Thank Yous

CAST OF CHARACTERS

My desire to open a movie theatre in Port Townsend would have come to a fruitless end if I had not had the good fortune to meet a cast of characters with the talent and desire to turn my dream into reality.

After trying to open a theatre in Port Townsend for five years, I received a call at home one evening from Phil Johnson.  His exact words remain with me to this day: “Are you still trying to open your theatre?  The old Rose is for sale.  I used to go there as a kid, and I’d like to see it reopened.”  It was a quintessential moment.  If I had been a character in a cartoon strip, the bubble above my head would have contained the words, “I’ve found my angel.”

It was another two-and-a-half years before the Rose reopened, but the collaborative process and friendship that blossomed between Phil, his wonderfully intuitive wife Sandy, and myself, is a bond that has only grown stronger over the years.  Without them, the Rose would never have reopened.   In those early years Phil was still a building contractor, and it was his crew who brought this theatre back to life.  His lead carpenter, Earl Kliemann, spent weeks on a scaffold restoring the tin ceiling.  And Joe Calabrese, a local paint and wallpaper expert, also spent weeks on a scaffold in the cold, unheated auditorium carefully removing layers of paint from the murals we discovered.
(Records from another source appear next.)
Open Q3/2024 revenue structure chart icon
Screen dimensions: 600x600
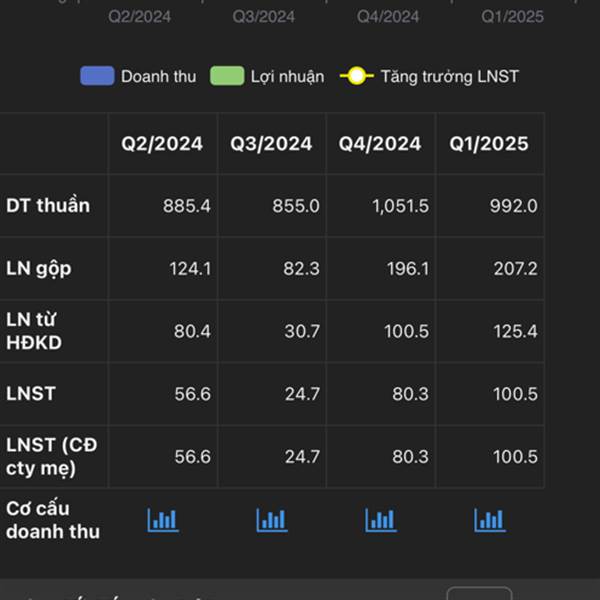tap(272, 520)
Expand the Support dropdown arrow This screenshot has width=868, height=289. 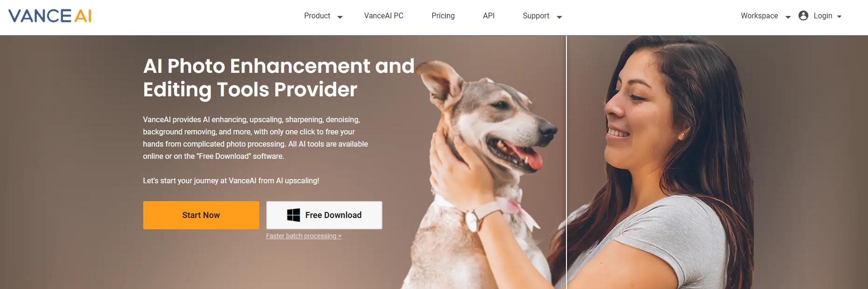(559, 17)
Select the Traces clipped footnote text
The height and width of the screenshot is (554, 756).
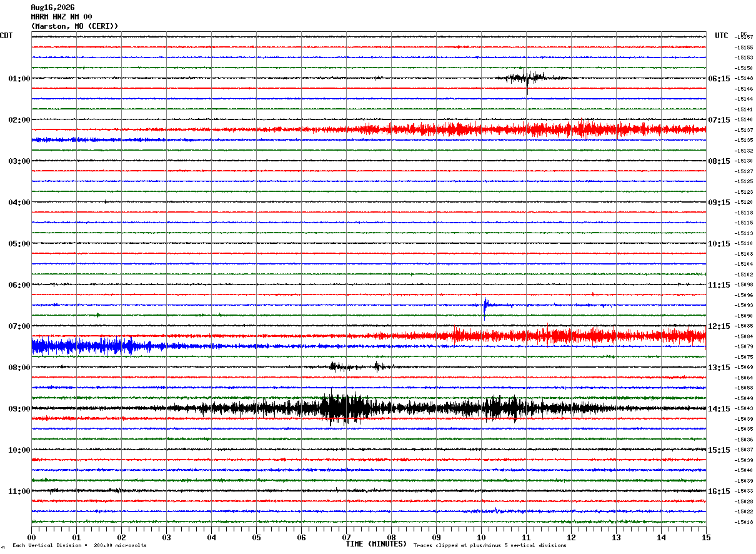[x=490, y=546]
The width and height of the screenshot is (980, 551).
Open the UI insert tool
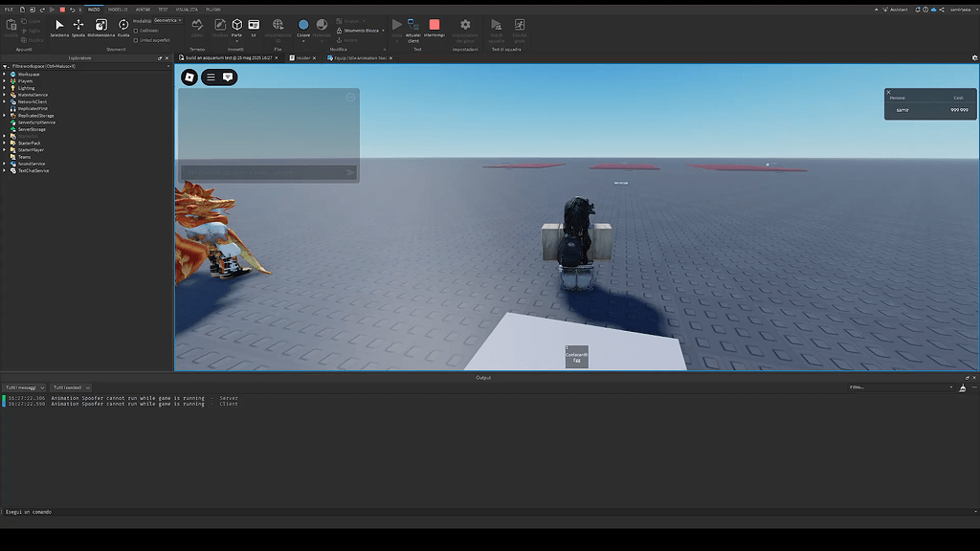tap(253, 25)
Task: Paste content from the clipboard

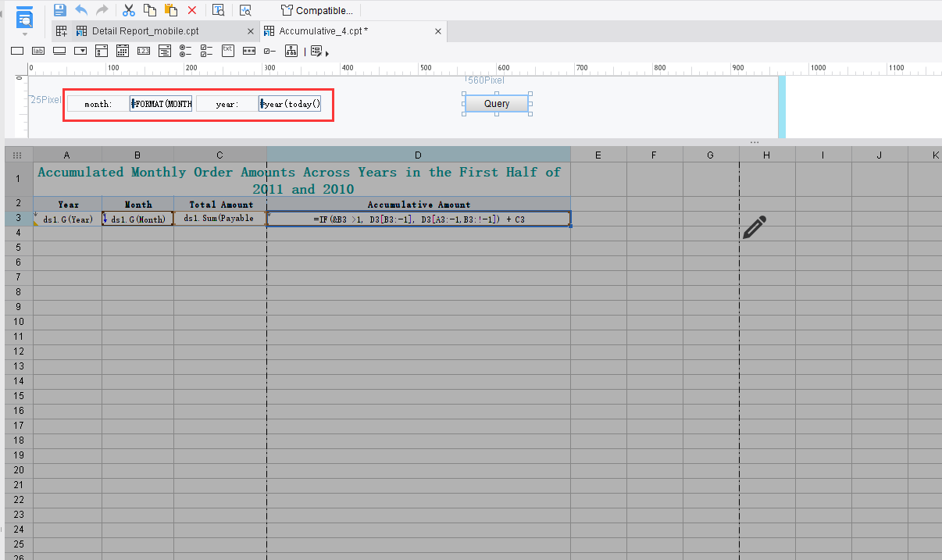Action: (x=170, y=10)
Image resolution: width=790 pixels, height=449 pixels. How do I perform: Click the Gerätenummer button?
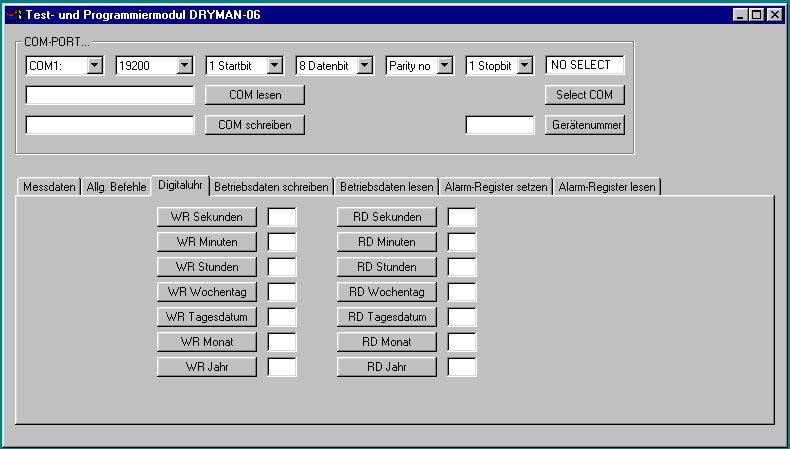584,125
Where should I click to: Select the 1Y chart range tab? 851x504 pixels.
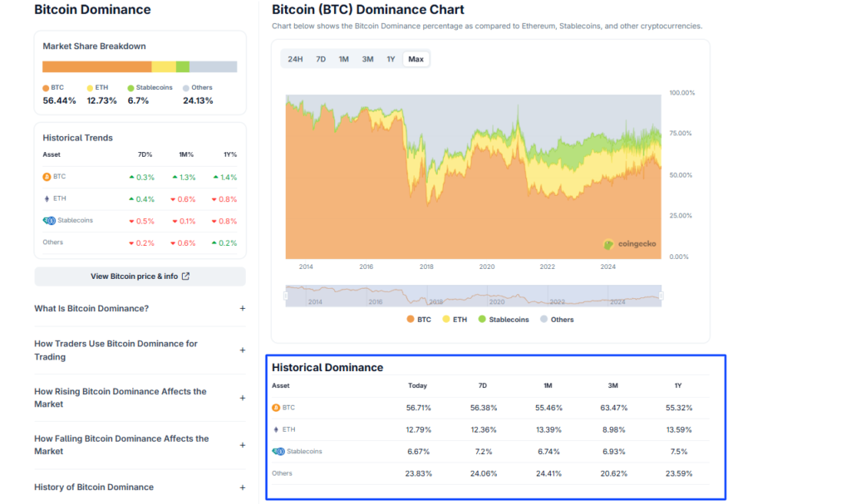coord(391,59)
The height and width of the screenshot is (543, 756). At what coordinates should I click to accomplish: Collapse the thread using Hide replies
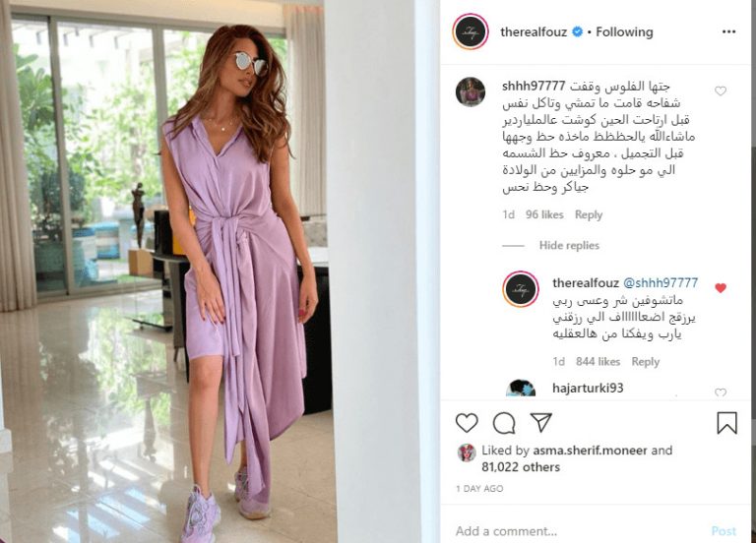569,245
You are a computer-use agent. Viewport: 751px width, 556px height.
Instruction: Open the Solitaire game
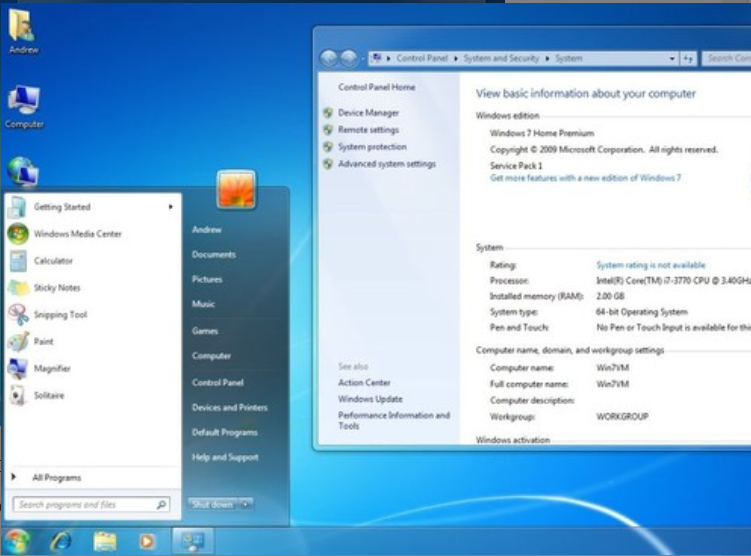pos(49,396)
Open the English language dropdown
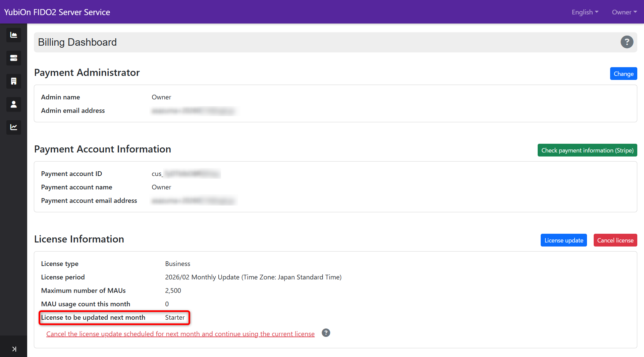 pyautogui.click(x=585, y=12)
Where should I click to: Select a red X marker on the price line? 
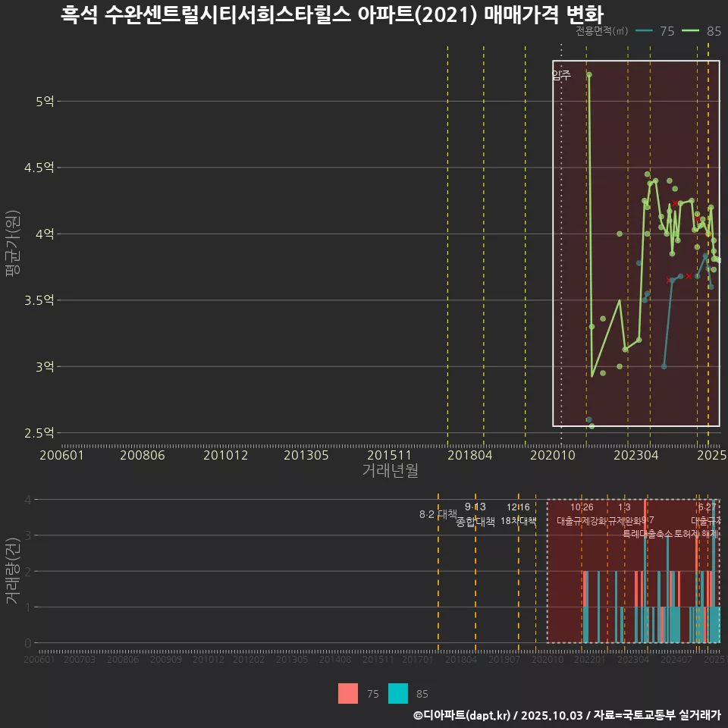[676, 204]
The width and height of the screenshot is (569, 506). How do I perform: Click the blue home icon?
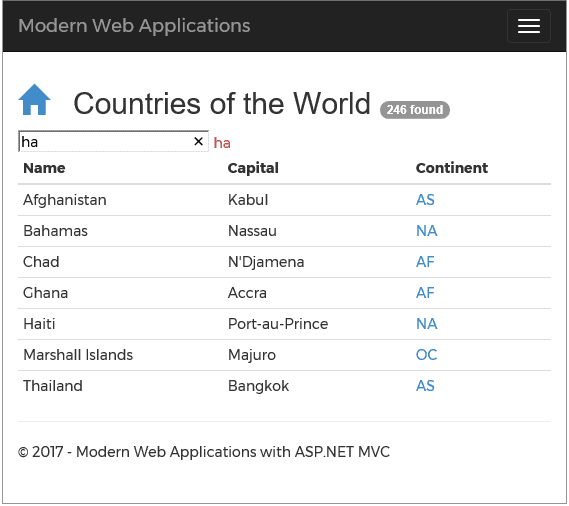(34, 100)
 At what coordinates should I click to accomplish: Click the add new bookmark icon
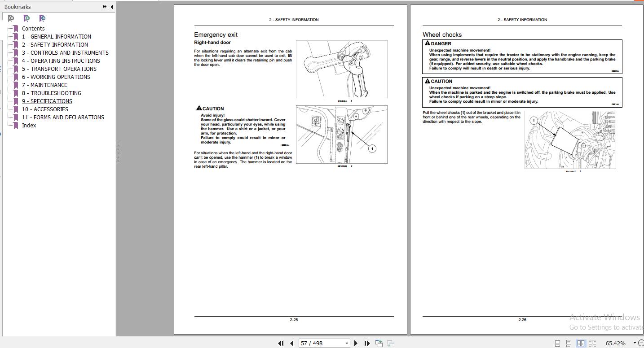coord(26,18)
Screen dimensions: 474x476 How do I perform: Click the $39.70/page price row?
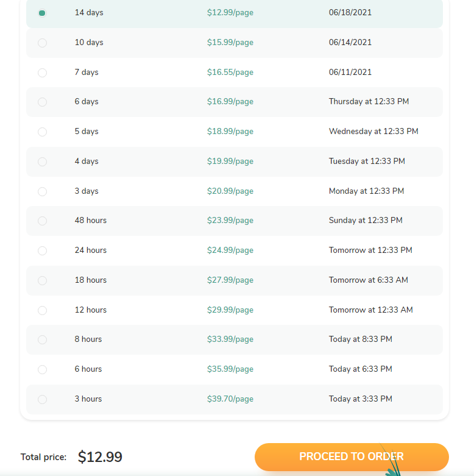coord(235,399)
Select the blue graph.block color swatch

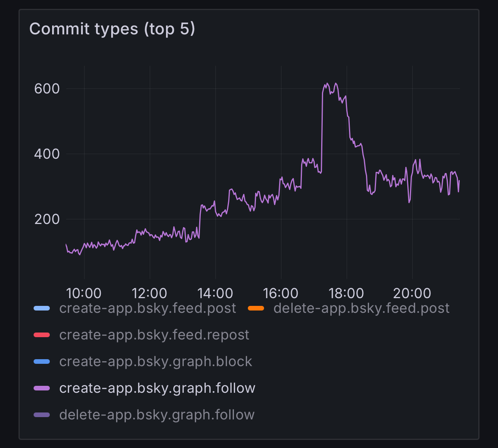(x=42, y=361)
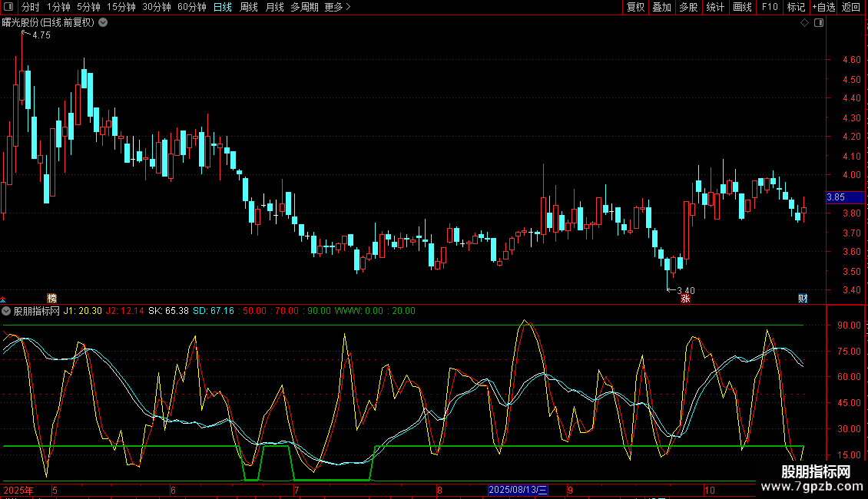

To this day, I thank my lucky stars that I met Barbara Marseille.  Barbara introduced herself to me as a semi-retired interior designer from Chicago.  But her idea of semi-retirement ran the rest of us – years younger! – ragged.  She was a force of nature with exquisite taste.  I shudder to think what the beautiful Rose would look like without her creative input.  Most of what you see when you enter this theatre – the colors, carpet, fabrics, wall paper, - and the aesthetic sensibility that ties it all together, is the work of Barbara.  She was a gift, and I miss her dearly.  She passed away in 2008 at the age of 76, but her work lives on in the Rose, and in homes and public buildings throughout Port Townsend.

The sudden possibility of a state grant for the restoration of the Rose building necessitated architectural drawings pronto.  I called Chris Carson, an architect in Seattle who I’d only recently met, pleaded my case, and he agreed to see me in his office.  While he set to work for a few hours, I wandered around Pioneer Square, and while rummaging through a second-hand store, I found an old black-and-white postcard of the Rose Theatre.  I took this unexpected discovery as a good omen.  Chris and his business partner Rick Hiner became the architects for the entire project, including the addition of the Rosebud Cinema in 1995.  And Rick has remained involved as we prepare for the opening of the Starlight Room this summer.

Just as making a film is a collaborative undertaking, restoring the Rose with these key players was also a collaborative process.  It was a great working partnership that contributed to making the Rose what it is today, and for years to come.